5:00 An Easy-to-Use, Hand-Held, Self-Contained Sample Preparation Module for Low-Resource Settings
Season Wong, PhD, Senior Research Scientist, Lynntech, Inc.
This presentation will cover the development of Lynntech’s Sample Preparation Module (SPM) which delivers high quality nucleic acid for molecular analysis. Our handheld SPM is powered by AA batteries or can be operated in a battery-less manual mode. The SPM is a closed-system that prevents cross-contamination. We will demonstrate its utilities using a range of samples. Rapid detection of nucleic acid in a non-laboratory setting will also be discussed.
5:30 Concluding Discussion, End of Day One
Friday, December 9, 2011
8:00 Exhibit/Poster Viewing, Coffee and Pastries
9:00 Automating Molecular Biology for NGS Library Preparation
Kamlesh Patel, PhD, Manager, Advance Systems Engineering and Deployment, Sandia National Laboratories
DNA sample preparation for next generation sequencers still relies on slow, labor-intensive steps. We have developed a digital microfluidic (DMF) hub that interfaces multiple discrete sample processing modules to automate clinically-derived DNA library preparation. We will present our progress in integrating multi-step workflows to maximize the sensitivity of state-of-the-art NGS for unknown pathogen detection by enriching informative nucleic acid sequences (from the pathogen) and suppressing background DNA (from the host).

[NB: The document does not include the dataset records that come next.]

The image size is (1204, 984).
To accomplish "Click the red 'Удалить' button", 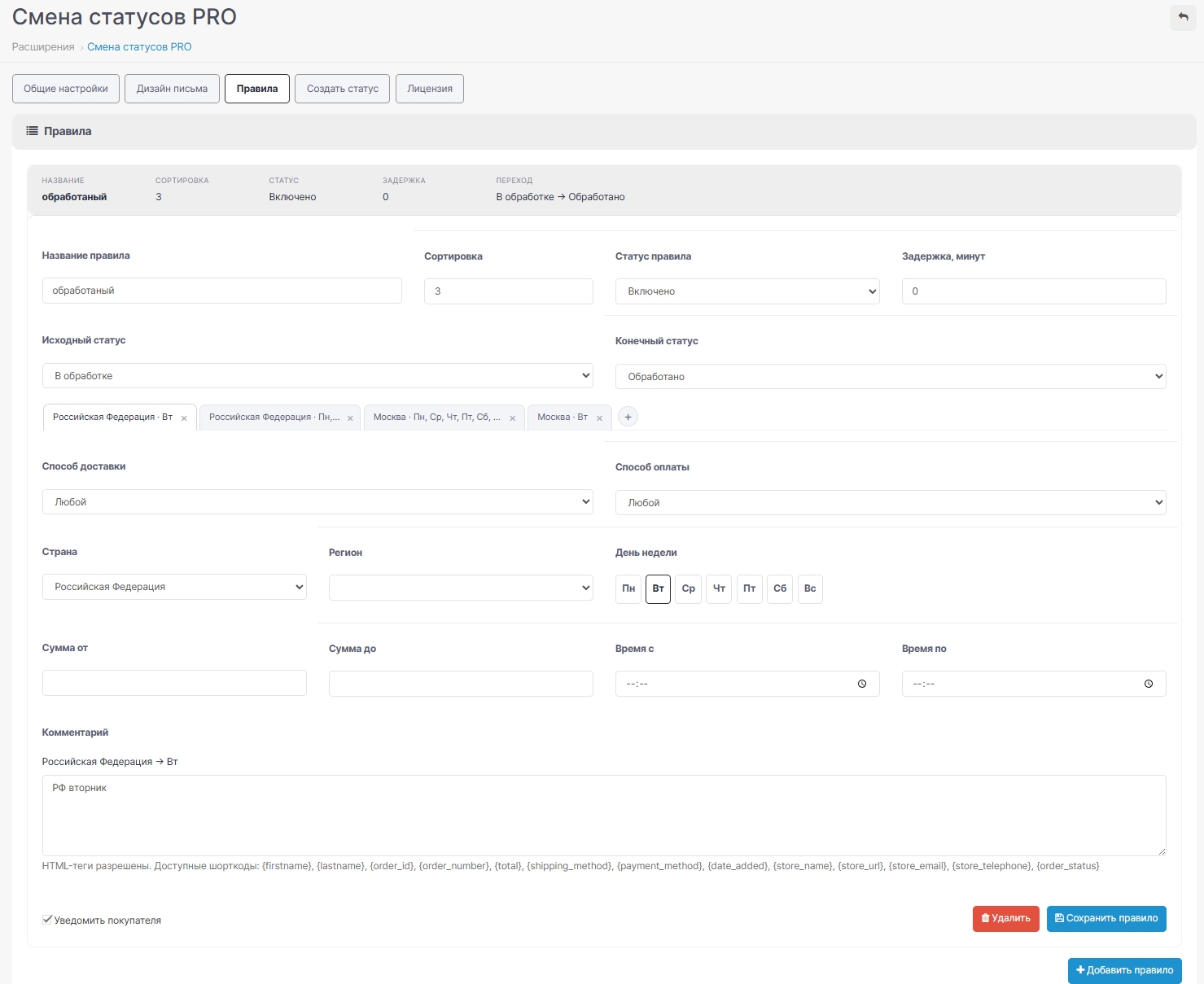I will (x=1006, y=919).
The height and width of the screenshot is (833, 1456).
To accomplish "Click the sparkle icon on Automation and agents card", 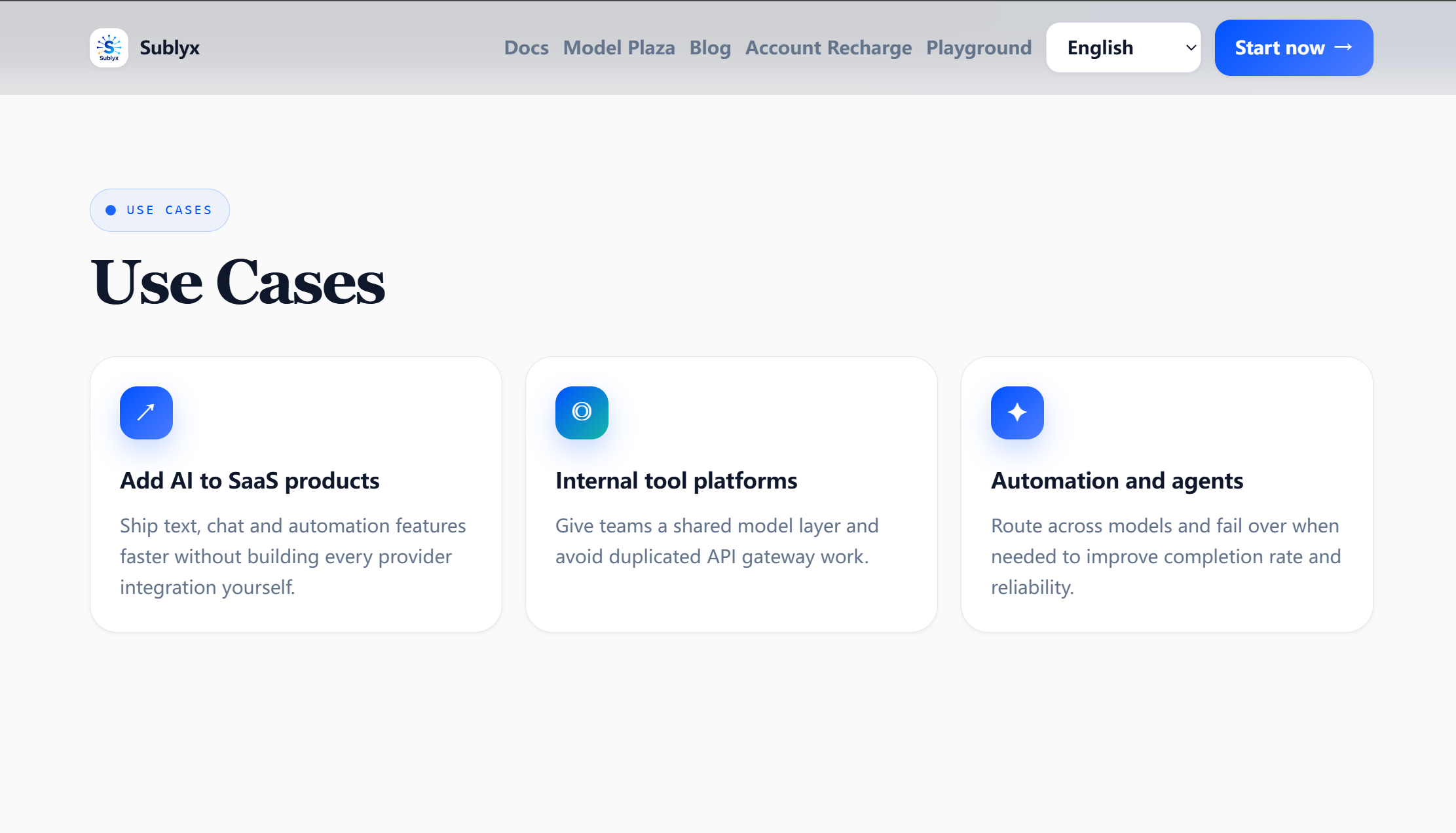I will tap(1017, 413).
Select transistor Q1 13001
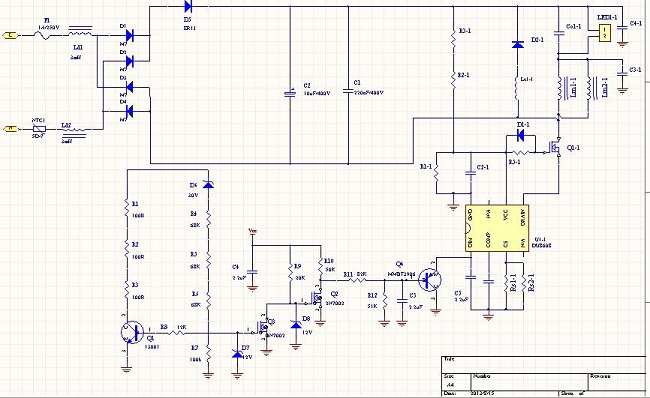This screenshot has width=650, height=398. (x=133, y=332)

9:30 Standardizing and Accelerating Analytical Sample Preparation - Flexible, Easy, and Rugged
Annie Schnyder, PhD, Director HT Experimentation, and
Michael Schneider, PhD, Senior VP Business Development, Chemspeed Technologies AG, Switzerland
The need for increased efficiency in the laboratory has kick-started the development of innovative equipment for workflow automation. For this reason instruments are being used for sequential / parallel, unattended Sample Preparation, Pretreatment, Digestion and Analysis. Multiple dispensing of solid and liquid samples, sample treatment, work-up steps, centrifugation & SPE purification are only some of the workflow steps. Using a selection of case studies, this presentation shows how a variety of challenging parallel sample preparation workflows have been fully automated.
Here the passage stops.